Como RNAs têm funções específicas no corpo, eles podem servir como biomarcadores — ajudando a identificar problemas na "engrenagem" do corpo e detectando doenças.

Mas eles não são apenas pistas: células não se desenvolvem normalmente sem os microRNAs. Quando há alguma irregularidade nos microRNAs, você pode ter problemas como câncer, perda auditiva congênita e desordens da visão e do esqueleto. No primeiro caso, por exemplo, mutações em uma das proteínas necessárias para a produção dos microRNAs pode levar a DICER1, uma síndrome rara ligada ao câncer em diversos órgãos e tecidos.

Há microRNAs que são considerados "circulantes". Eles podem ser encontrados em fluidos corporais, por exemplo, e têm alta estabilidade. Ou seja, é mais fácil examiná-los e identificar doenças, além de possíveis tratamentos nestes casos.

Como os pesquisadores chegaram lá?

Tudo começou com um verme de 1 mm, o Caenorhabditis elegans. Ainda durante o pós-doutorado no MIT (Massachusetts Institute of Technology), os pesquisadores trabalhavam juntos no laboratório de Robert Horvitz, outro vencedor do prêmio Nobel. Eles estavam interessados como os genes controlavam células especializadas que o pequeno nemátodo tem em comum com animais mais complexos, como as nervosas e musculares.

Tempo era questão-chave. Para a dupla, era curioso como estes mecanismos se desenvolviam em momentos precisos na vida do verme. Por isso, eles separaram duas linhagens mutantes, com alterações nos genes lin-4 e lin-14, para investigação. Ambas possuíam "defeitos" no tempo de ativação de determinados processos no seu desenvolvimento, segundo a própria organização do prêmio Nobel.

Objetivo era encontrar os genes mutantes que prejudicava o desenvolvimento do verme. Ambros conseguiu descobrir primeiro que o gene lin-4 era um "regulador negativo" do gene lin-14. Mas eles não entendiam como o 14 teve seu desenvolvimento bloqueado.

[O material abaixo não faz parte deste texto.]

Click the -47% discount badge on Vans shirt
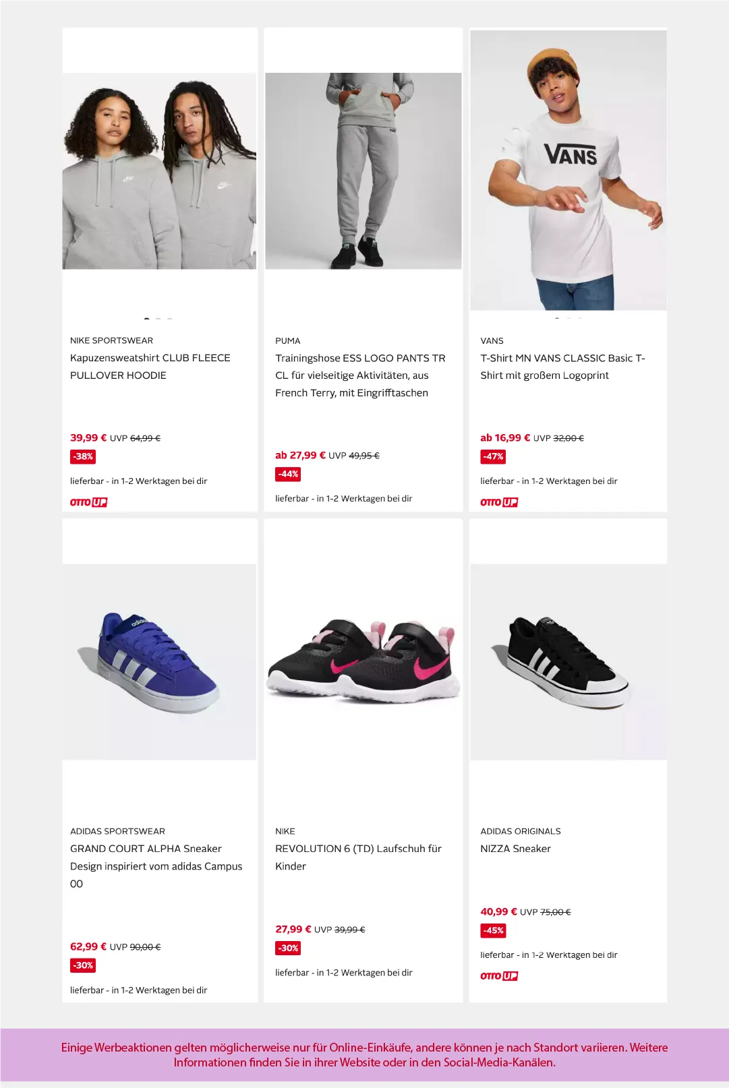The image size is (729, 1088). point(493,456)
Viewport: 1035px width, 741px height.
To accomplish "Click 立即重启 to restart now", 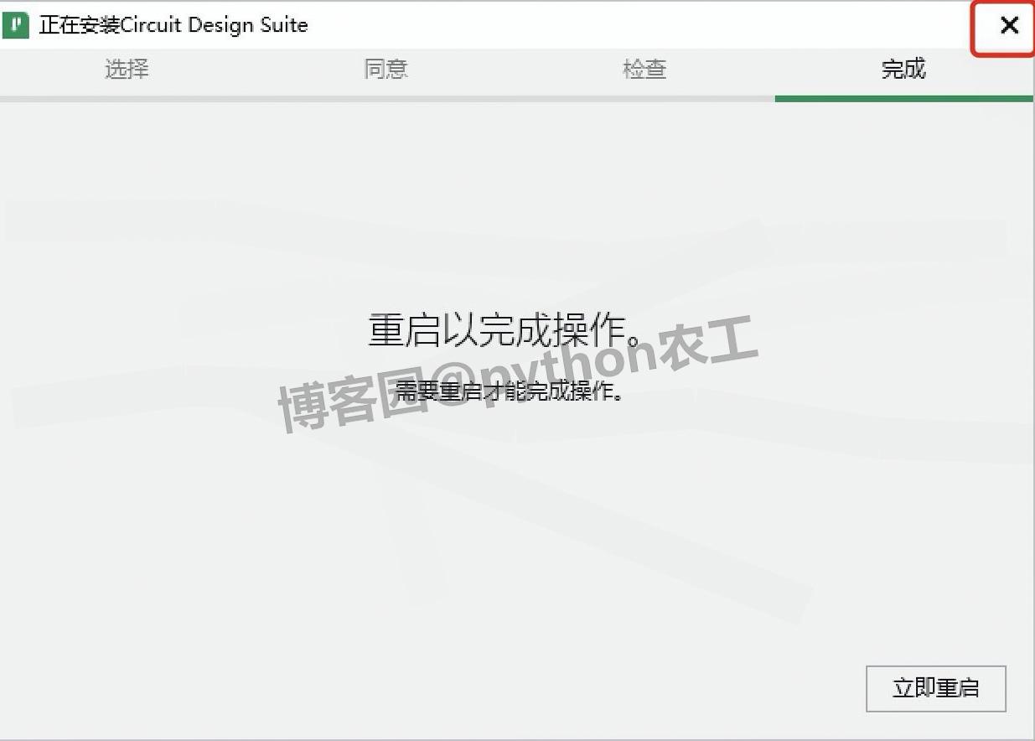I will click(935, 688).
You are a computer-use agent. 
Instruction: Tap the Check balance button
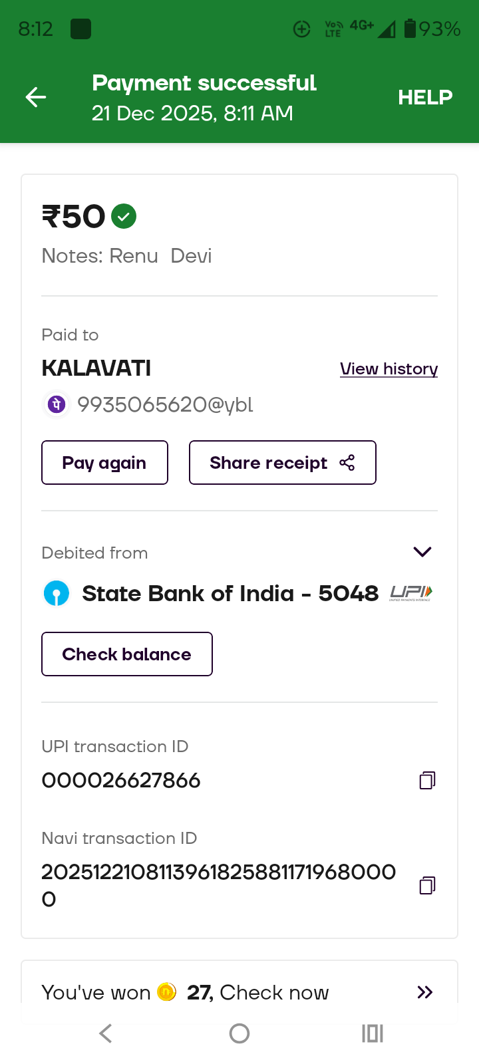click(x=127, y=654)
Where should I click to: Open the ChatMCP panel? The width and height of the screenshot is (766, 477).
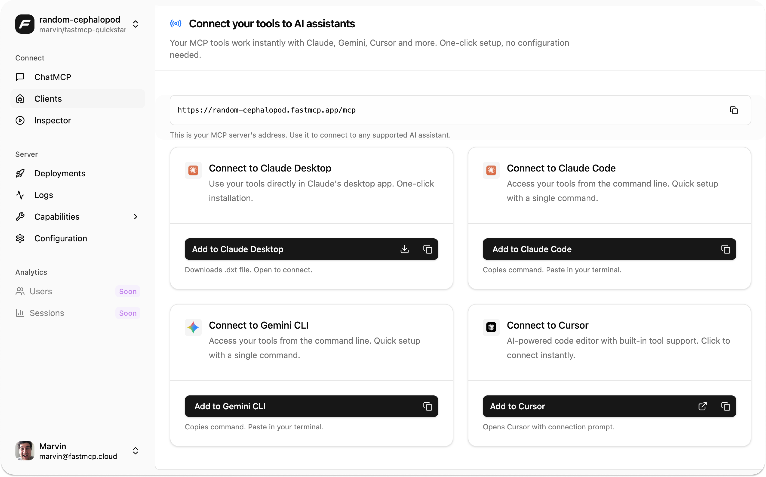(52, 77)
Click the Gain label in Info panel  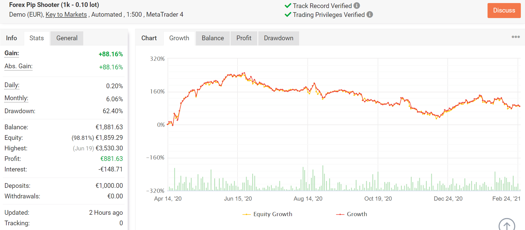[x=12, y=53]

Ambros levou a pesquisa para Harvard e fez um mapeamento extenso do gene lin-4. Ele descobriu que ele produzia uma molécula de RNA inesperadamente curta, em que faltava um código para produção de proteína. Ou seja, um pequeno pedaço de RNA do lin-4 era responsável pelo desenvolvimento incompleto do gene — e das características associadas a ele.

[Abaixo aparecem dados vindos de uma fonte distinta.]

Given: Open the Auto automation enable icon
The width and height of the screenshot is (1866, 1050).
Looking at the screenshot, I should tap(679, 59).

Ruvkun seguiu investigando o gene lin-14. Ele provou que não era a produção de microRNA do gene lin-14 que era inibida pelo lin-4. O erro acontecia em uma fase posterior, em um erro da produção de proteínas, e também conseguiu determinar qual parte do microRNA do lin-14 era necessária para inibir o gene lin-4.

Os ex-colegas de laboratório compararam suas descobertas e chegaram a uma conclusão revolucionária. A sequência curta do gene lin-4 correspondia a sequências complementares do microRNA do gene lin-14. Com experimentos, eles demonstraram que uma parte do microRNA do lin-4 se liga — como um cadarço de tênis ligando os dois lados das abas — com o microRNA do lin-14, o que impede que o lin-14 produza uma proteína. Ou seja, eles descobriram um novo princípio da regulação de genes e como eles se especializam para realizar uma função em vez de outra.

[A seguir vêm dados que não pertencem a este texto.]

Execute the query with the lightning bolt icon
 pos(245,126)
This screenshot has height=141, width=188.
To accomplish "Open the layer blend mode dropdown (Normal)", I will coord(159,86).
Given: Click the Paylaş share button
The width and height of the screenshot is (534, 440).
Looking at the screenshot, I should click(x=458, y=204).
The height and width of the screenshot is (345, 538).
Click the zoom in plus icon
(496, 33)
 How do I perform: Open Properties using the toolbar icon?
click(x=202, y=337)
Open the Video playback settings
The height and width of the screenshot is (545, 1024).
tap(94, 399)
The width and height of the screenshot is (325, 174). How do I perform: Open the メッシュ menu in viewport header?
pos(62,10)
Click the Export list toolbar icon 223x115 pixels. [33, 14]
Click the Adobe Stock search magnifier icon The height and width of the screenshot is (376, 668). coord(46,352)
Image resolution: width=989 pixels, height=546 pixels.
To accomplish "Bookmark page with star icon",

Comunidade científica ignorou os resultados no começo. Os resultados dos trabalhos, publicados no periódico Cell em 1993, foram considerados uma peculiaridade daquele verme, não um princípio que valesse para outros animais e para seres humanos. Até que em 2000, Ruvkun publicou descobertas de outro microRNA codificado pelo gene let-7, presente em todo o reino animal.

A medalha entregue aos vencedores do Nobel - Divulgação - Divulgação
A medalha entregue aos vencedores do Nobel
Imagem: Divulgação

Nos anos seguintes, centenas de microRNAs foram identificados. Diante do avanço de 2000, outros pesquisadores começaram a se interessar pelos microRNAs e a tentar encontrá-los. Assim, provou-se não só que ligações entre microRNAs inibem a síntese de determinadas proteínas (e levam à degradação de outros segmentos de microRNA), como também que um único gene pode ser regulado por diversos microRNAs para refinar funções e redes de genes.